STATED TASK:
Copy out each of the following lines word for word, with nothing changed.

______

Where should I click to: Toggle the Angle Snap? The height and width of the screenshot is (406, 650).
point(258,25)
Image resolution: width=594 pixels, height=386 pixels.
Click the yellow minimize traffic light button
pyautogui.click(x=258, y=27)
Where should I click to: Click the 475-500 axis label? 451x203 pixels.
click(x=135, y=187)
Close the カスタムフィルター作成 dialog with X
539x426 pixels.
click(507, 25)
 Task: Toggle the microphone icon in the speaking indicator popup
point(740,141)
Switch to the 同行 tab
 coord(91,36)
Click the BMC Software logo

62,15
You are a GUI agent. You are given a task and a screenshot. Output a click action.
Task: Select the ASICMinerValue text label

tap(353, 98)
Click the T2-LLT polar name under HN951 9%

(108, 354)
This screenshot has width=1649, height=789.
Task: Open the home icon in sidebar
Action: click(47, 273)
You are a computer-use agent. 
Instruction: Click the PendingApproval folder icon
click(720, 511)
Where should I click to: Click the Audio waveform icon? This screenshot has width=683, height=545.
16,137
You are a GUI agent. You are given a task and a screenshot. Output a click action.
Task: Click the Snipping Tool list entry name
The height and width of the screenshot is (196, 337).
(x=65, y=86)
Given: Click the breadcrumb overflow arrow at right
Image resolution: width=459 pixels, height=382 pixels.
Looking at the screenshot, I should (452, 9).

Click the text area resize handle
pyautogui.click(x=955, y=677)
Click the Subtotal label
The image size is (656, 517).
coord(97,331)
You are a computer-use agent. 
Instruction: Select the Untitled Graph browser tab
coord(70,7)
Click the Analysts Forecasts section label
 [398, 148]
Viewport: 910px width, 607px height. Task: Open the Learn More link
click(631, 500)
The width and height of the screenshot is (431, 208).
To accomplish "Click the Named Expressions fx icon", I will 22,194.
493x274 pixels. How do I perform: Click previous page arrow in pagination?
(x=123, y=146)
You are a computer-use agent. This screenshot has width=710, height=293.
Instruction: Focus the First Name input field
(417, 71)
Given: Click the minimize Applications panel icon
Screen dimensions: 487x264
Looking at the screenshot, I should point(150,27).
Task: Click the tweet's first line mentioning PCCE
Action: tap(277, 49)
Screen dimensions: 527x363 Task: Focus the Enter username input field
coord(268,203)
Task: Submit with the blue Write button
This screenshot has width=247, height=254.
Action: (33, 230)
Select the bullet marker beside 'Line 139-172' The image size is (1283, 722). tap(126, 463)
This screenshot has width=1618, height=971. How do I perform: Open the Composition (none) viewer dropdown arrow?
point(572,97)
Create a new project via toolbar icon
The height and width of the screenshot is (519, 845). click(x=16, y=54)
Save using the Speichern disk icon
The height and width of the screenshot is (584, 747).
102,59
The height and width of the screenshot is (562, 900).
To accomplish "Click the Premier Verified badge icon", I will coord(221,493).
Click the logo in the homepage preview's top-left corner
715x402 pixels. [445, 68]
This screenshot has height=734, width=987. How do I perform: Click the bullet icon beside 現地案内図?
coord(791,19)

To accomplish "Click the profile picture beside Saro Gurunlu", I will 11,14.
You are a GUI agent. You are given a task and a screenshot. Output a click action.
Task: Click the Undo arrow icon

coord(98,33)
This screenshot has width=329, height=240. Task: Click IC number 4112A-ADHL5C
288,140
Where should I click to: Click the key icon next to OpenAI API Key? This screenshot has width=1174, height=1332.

______

FINAL ANSWER:
Where should I click to: Toggle the Angle Snap? The height and width of the screenshot is (406, 650).
point(258,25)
Image resolution: width=594 pixels, height=386 pixels.
Click the yellow minimize traffic light button
pyautogui.click(x=258, y=27)
Where should I click to: Click the 475-500 axis label? 451x203 pixels.
click(x=135, y=187)
Close the カスタムフィルター作成 dialog with X
539x426 pixels.
click(507, 25)
 Task: Toggle the microphone icon in the speaking indicator popup
point(740,141)
Switch to the 同行 tab
 coord(91,36)
Click the BMC Software logo

62,15
You are a GUI agent. You are given a task and a screenshot. Output a click action.
Task: Select the ASICMinerValue text label

tap(353, 98)
Click the T2-LLT polar name under HN951 9%

(108, 354)
This screenshot has width=1649, height=789.
Task: Open the home icon in sidebar
Action: click(47, 273)
You are a computer-use agent. 
Instruction: Click the PendingApproval folder icon
click(720, 511)
Where should I click to: Click the Audio waveform icon? This screenshot has width=683, height=545.
16,137
You are a GUI agent. You are given a task and a screenshot. Output a click action.
Task: Click the Snipping Tool list entry name
The height and width of the screenshot is (196, 337).
(x=65, y=86)
Given: Click the breadcrumb overflow arrow at right
Image resolution: width=459 pixels, height=382 pixels.
Looking at the screenshot, I should (452, 9).

Click the text area resize handle
pyautogui.click(x=955, y=677)
Click the Subtotal label
The image size is (656, 517).
coord(97,331)
You are a computer-use agent. 
Instruction: Select the Untitled Graph browser tab
coord(70,7)
Click the Analysts Forecasts section label
 [398, 148]
Viewport: 910px width, 607px height. Task: Open the Learn More link
click(631, 500)
The width and height of the screenshot is (431, 208).
To accomplish "Click the Named Expressions fx icon", I will 22,194.
493x274 pixels. How do I perform: Click previous page arrow in pagination?
(x=123, y=146)
You are a computer-use agent. This screenshot has width=710, height=293.
Instruction: Focus the First Name input field
(417, 71)
Given: Click the minimize Applications panel icon
Screen dimensions: 487x264
Looking at the screenshot, I should point(150,27).
Task: Click the tweet's first line mentioning PCCE
Action: tap(277, 49)
Screen dimensions: 527x363 Task: Focus the Enter username input field
coord(268,203)
Task: Submit with the blue Write button
This screenshot has width=247, height=254.
Action: (33, 230)
Select the bullet marker beside 'Line 139-172' The image size is (1283, 722). tap(126, 463)
This screenshot has width=1618, height=971. How do I perform: Open the Composition (none) viewer dropdown arrow?
point(572,97)
Create a new project via toolbar icon
The height and width of the screenshot is (519, 845). click(x=16, y=54)
Save using the Speichern disk icon
The height and width of the screenshot is (584, 747).
102,59
The height and width of the screenshot is (562, 900).
To accomplish "Click the Premier Verified badge icon", I will coord(221,493).
Click the logo in the homepage preview's top-left corner
715x402 pixels. [445, 68]
This screenshot has height=734, width=987. How do I perform: Click the bullet icon beside 現地案内図?
coord(791,19)

To accomplish "Click the profile picture beside Saro Gurunlu", I will 11,14.
You are a GUI agent. You are given a task and a screenshot. Output a click action.
Task: Click the Undo arrow icon

coord(98,33)
This screenshot has width=329, height=240. Task: Click IC number 4112A-ADHL5C
288,140
Where should I click to: Click the key icon next to OpenAI API Key? This screenshot has width=1174, height=1332.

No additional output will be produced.